What you are asked to do »
Take every line containing "inside" out of the records.

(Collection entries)
"""

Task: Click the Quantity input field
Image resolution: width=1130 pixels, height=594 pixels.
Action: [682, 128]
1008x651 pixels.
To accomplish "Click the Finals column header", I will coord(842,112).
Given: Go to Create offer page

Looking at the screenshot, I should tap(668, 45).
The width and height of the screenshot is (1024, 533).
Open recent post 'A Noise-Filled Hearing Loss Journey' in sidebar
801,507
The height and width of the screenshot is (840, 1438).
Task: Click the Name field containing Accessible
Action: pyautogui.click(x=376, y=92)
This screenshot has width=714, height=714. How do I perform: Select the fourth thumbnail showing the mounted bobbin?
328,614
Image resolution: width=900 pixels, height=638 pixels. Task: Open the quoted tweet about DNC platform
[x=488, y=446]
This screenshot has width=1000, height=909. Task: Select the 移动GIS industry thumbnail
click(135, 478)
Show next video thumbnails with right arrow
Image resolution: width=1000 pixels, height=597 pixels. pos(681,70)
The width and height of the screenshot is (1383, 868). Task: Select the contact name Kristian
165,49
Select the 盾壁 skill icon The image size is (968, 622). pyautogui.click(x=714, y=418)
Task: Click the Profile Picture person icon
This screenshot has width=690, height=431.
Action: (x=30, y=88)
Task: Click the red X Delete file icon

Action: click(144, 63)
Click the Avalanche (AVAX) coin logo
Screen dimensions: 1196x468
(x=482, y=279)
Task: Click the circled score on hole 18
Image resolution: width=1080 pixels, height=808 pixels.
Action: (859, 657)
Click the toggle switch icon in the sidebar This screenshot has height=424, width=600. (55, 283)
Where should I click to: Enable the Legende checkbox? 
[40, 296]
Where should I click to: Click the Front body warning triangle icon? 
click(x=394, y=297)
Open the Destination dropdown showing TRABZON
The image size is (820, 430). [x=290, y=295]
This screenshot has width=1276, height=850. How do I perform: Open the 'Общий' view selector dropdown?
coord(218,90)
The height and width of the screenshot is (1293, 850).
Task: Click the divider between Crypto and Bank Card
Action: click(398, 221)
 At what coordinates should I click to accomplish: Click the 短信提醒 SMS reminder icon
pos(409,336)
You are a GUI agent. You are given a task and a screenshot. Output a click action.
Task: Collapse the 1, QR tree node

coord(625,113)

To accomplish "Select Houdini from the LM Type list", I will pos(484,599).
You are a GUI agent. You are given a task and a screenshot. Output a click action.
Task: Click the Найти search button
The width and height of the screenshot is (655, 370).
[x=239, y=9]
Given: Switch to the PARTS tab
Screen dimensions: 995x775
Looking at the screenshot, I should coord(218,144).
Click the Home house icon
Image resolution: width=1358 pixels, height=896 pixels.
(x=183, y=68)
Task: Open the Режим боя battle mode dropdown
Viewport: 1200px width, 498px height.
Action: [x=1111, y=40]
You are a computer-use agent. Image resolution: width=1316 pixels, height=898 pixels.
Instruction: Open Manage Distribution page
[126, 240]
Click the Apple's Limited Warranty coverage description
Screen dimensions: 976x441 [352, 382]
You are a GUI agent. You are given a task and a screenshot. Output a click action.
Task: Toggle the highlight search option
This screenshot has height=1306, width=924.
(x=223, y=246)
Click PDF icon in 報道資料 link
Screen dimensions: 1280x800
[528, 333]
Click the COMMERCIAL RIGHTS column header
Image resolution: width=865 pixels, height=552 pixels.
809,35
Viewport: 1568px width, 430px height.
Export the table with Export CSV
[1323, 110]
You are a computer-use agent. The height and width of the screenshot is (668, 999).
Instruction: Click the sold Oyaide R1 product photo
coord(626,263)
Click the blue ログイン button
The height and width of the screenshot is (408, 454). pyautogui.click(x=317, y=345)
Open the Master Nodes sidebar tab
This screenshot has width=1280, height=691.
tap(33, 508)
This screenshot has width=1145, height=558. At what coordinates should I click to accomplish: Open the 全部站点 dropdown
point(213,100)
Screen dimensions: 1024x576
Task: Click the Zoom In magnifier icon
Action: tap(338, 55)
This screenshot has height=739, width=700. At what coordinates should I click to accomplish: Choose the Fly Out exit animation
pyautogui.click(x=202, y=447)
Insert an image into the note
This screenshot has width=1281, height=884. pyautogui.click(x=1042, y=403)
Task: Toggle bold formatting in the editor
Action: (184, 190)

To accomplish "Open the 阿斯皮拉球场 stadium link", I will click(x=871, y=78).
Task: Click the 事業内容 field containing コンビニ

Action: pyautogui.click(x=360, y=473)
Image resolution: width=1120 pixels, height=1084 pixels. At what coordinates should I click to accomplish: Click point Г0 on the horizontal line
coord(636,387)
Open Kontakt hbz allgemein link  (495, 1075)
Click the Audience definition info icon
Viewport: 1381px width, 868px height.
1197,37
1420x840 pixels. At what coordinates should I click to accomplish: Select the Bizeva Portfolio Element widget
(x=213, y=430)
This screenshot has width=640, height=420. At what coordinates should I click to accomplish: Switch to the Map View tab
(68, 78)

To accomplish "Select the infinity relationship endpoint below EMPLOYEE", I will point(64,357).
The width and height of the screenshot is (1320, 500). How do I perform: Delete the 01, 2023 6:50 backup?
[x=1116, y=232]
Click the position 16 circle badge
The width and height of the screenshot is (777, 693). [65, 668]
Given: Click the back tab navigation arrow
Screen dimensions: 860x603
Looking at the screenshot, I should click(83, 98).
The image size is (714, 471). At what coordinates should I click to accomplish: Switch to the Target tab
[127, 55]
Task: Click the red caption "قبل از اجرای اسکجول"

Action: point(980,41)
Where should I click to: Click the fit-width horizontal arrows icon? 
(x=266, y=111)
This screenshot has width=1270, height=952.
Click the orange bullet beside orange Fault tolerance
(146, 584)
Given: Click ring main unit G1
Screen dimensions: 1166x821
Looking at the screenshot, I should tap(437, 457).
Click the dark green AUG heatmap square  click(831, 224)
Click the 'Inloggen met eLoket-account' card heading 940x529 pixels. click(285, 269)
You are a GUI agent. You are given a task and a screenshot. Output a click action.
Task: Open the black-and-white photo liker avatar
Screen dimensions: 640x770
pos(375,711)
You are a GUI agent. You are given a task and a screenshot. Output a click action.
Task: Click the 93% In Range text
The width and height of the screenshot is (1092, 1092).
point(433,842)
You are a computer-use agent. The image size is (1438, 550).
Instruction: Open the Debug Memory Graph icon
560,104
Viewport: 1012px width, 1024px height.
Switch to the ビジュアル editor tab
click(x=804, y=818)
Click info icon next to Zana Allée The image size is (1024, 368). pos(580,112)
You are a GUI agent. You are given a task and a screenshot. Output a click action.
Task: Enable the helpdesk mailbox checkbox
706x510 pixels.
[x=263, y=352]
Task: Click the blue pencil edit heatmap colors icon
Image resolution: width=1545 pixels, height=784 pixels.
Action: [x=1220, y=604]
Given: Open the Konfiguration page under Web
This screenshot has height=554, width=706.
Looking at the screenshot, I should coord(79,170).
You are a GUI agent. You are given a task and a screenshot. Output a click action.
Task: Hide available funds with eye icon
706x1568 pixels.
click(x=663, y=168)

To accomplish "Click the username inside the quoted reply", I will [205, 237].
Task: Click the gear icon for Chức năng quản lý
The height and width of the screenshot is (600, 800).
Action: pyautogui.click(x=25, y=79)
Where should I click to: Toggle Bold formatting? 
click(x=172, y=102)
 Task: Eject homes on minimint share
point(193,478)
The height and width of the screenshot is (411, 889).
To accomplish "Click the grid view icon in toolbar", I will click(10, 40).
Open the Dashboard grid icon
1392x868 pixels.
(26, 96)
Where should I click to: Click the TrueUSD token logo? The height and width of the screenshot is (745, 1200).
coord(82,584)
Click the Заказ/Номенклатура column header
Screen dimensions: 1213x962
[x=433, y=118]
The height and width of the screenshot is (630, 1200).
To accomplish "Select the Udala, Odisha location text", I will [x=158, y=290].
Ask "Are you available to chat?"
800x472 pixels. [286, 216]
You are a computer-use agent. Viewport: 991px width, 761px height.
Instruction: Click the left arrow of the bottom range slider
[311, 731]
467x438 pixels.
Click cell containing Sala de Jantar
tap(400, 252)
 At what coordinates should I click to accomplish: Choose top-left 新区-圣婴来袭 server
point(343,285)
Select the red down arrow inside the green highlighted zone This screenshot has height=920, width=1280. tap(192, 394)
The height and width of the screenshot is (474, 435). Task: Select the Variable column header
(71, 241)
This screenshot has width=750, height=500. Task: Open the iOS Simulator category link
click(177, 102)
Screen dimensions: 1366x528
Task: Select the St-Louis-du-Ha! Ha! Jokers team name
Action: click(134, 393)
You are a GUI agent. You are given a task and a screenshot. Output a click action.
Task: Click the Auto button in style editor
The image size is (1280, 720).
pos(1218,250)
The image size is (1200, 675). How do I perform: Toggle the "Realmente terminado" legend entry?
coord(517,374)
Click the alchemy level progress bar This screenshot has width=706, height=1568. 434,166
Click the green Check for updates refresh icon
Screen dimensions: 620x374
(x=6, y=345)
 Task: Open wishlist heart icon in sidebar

"""

Solution for this exercise »
To accomplish "Click the username inside the quoted reply", I will [205, 237].
Select the red down arrow inside the green highlighted zone This screenshot has height=920, width=1280. tap(192, 394)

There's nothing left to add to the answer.